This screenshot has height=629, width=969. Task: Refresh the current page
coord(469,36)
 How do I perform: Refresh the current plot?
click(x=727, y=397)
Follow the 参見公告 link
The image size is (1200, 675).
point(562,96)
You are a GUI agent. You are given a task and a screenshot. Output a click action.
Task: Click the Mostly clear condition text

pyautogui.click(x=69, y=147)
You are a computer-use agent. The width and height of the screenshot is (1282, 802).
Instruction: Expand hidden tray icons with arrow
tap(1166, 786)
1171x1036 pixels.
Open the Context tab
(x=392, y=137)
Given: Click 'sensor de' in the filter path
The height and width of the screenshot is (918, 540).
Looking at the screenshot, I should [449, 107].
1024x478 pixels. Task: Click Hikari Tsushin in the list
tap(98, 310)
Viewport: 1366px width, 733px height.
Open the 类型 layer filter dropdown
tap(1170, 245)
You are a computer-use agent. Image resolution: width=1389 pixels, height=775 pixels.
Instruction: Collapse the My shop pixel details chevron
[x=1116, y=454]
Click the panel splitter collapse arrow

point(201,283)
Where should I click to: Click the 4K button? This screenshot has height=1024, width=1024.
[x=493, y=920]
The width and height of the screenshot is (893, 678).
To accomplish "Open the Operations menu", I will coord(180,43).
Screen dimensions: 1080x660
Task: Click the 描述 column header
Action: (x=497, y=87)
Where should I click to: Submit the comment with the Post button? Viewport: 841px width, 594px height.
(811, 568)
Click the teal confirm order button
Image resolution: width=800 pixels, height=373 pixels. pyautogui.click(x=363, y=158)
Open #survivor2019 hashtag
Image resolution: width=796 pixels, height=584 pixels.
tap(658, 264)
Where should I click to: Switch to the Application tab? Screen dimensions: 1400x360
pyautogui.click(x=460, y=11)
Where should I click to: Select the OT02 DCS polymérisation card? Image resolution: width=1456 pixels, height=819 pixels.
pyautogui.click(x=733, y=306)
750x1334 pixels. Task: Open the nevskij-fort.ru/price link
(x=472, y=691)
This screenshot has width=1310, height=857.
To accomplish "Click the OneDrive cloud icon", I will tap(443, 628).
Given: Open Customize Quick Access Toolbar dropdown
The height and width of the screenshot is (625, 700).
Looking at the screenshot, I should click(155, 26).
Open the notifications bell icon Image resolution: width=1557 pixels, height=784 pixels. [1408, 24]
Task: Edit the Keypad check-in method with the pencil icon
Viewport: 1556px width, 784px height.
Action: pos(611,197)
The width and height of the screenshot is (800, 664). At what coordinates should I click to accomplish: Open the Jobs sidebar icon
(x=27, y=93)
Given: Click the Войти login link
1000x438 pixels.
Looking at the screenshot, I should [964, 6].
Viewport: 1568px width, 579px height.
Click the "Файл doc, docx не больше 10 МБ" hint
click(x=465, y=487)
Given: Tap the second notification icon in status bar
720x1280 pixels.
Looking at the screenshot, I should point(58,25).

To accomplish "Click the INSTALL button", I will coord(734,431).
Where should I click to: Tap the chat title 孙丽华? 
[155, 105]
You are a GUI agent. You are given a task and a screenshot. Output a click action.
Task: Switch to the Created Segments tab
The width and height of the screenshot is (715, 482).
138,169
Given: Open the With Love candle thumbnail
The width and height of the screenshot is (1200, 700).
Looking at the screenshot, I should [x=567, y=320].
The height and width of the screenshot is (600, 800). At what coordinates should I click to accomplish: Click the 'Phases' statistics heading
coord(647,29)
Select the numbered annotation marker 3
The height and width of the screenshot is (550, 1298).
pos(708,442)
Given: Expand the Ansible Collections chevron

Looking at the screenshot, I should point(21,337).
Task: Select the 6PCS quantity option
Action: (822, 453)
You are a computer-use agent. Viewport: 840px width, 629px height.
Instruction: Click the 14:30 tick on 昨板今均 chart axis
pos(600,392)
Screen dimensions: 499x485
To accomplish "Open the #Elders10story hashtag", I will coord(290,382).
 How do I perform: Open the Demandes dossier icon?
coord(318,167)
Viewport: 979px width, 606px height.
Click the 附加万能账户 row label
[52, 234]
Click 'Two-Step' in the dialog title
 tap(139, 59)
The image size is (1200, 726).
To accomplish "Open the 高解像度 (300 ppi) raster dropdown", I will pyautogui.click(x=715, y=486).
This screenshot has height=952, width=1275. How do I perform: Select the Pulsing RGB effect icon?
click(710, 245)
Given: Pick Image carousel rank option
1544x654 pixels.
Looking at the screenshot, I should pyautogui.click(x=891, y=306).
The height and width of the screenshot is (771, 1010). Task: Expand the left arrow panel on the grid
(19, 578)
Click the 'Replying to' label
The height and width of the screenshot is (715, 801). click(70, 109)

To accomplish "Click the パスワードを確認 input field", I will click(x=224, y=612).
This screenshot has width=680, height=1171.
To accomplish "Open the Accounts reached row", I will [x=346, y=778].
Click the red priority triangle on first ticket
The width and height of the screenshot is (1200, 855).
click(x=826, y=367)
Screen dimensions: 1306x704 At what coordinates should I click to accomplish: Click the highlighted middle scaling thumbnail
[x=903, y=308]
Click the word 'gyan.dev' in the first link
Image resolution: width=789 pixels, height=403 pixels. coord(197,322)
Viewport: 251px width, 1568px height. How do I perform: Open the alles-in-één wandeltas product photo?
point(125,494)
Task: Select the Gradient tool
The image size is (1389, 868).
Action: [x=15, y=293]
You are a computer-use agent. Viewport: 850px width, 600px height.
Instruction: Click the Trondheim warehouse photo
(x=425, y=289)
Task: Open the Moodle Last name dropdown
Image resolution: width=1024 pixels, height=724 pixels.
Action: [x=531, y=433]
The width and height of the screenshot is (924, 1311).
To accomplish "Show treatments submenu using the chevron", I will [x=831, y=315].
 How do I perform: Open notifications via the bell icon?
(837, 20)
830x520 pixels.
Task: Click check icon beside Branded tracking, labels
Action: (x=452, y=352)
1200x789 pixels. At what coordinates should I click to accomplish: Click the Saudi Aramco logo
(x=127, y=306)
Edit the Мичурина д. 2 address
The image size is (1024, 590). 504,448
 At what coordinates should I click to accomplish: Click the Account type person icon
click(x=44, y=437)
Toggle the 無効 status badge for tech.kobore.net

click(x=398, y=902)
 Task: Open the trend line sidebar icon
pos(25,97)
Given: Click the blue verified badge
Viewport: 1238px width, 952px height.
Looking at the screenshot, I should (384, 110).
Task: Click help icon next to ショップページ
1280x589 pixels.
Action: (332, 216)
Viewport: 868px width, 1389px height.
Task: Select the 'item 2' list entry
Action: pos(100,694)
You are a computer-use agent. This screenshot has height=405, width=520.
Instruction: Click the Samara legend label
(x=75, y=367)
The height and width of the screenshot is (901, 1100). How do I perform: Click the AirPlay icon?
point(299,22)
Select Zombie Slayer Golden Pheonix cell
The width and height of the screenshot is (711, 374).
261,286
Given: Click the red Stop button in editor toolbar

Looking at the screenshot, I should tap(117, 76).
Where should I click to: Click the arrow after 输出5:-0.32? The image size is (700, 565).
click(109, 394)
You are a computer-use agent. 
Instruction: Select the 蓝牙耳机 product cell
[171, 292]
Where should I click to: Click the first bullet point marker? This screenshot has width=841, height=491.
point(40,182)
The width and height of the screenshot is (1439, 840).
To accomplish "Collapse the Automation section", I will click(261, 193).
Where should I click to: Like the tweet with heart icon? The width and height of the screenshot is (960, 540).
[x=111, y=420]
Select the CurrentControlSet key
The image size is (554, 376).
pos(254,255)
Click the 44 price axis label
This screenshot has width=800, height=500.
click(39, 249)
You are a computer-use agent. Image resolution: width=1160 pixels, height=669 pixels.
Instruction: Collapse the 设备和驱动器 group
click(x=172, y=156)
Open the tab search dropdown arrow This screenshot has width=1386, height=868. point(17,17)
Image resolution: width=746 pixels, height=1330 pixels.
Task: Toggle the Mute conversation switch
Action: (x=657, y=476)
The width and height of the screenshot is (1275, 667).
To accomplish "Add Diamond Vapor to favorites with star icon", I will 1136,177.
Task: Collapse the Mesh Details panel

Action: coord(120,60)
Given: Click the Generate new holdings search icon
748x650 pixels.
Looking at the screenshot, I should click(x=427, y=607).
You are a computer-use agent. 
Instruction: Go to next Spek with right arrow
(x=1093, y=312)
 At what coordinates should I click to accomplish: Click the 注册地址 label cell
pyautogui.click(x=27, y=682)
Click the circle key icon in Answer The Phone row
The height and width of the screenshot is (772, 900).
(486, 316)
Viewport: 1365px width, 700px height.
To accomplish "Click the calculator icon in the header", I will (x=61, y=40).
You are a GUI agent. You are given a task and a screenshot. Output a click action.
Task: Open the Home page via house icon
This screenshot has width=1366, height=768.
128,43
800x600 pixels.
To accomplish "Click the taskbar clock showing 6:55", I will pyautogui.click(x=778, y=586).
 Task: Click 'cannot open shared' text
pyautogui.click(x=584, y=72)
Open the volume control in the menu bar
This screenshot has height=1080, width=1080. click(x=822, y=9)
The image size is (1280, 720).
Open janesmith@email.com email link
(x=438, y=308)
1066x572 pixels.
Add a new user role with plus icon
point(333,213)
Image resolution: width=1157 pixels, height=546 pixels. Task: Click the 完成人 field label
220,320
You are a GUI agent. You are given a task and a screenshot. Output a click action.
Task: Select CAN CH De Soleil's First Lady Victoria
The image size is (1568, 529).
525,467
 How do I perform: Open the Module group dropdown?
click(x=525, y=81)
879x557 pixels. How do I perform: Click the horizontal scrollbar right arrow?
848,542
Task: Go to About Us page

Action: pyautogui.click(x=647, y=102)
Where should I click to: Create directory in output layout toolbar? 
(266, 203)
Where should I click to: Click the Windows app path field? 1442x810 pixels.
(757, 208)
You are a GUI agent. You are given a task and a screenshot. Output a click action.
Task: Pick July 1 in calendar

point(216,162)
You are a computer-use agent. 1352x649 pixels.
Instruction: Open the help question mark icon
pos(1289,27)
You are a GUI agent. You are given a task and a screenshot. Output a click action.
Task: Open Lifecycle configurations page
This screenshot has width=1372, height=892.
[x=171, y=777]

* Requirement *
Among the entries above, the line containing "doc, docx не", the line containing "This screenshot has width=680, height=1171.", and all lines between them are to be restated word for word; nothing else belongs in the reply.

* Task solution *
Click the "Файл doc, docx не больше 10 МБ" hint
click(x=465, y=487)
Given: Tap the second notification icon in status bar
720x1280 pixels.
Looking at the screenshot, I should point(58,25).

To accomplish "Click the INSTALL button", I will coord(734,431).
Where should I click to: Tap the chat title 孙丽华? 
[155, 105]
You are a GUI agent. You are given a task and a screenshot. Output a click action.
Task: Switch to the Created Segments tab
The width and height of the screenshot is (715, 482).
138,169
Given: Open the With Love candle thumbnail
The width and height of the screenshot is (1200, 700).
Looking at the screenshot, I should [x=567, y=320].
The height and width of the screenshot is (600, 800). At what coordinates should I click to accomplish: Click the 'Phases' statistics heading
coord(647,29)
Select the numbered annotation marker 3
The height and width of the screenshot is (550, 1298).
pos(708,442)
Given: Expand the Ansible Collections chevron

Looking at the screenshot, I should point(21,337).
Task: Select the 6PCS quantity option
Action: (822, 453)
You are a computer-use agent. Viewport: 840px width, 629px height.
Instruction: Click the 14:30 tick on 昨板今均 chart axis
pos(600,392)
Screen dimensions: 499x485
To accomplish "Open the #Elders10story hashtag", I will coord(290,382).
 How do I perform: Open the Demandes dossier icon?
coord(318,167)
Viewport: 979px width, 606px height.
Click the 附加万能账户 row label
[52, 234]
Click 'Two-Step' in the dialog title
 tap(139, 59)
The image size is (1200, 726).
To accomplish "Open the 高解像度 (300 ppi) raster dropdown", I will pyautogui.click(x=715, y=486).
This screenshot has height=952, width=1275. How do I perform: Select the Pulsing RGB effect icon?
click(710, 245)
Given: Pick Image carousel rank option
1544x654 pixels.
Looking at the screenshot, I should pyautogui.click(x=891, y=306).
The height and width of the screenshot is (771, 1010). Task: Expand the left arrow panel on the grid
(19, 578)
Click the 'Replying to' label
The height and width of the screenshot is (715, 801). click(70, 109)

To accomplish "Click the パスワードを確認 input field", I will click(x=224, y=612).
This screenshot has width=680, height=1171.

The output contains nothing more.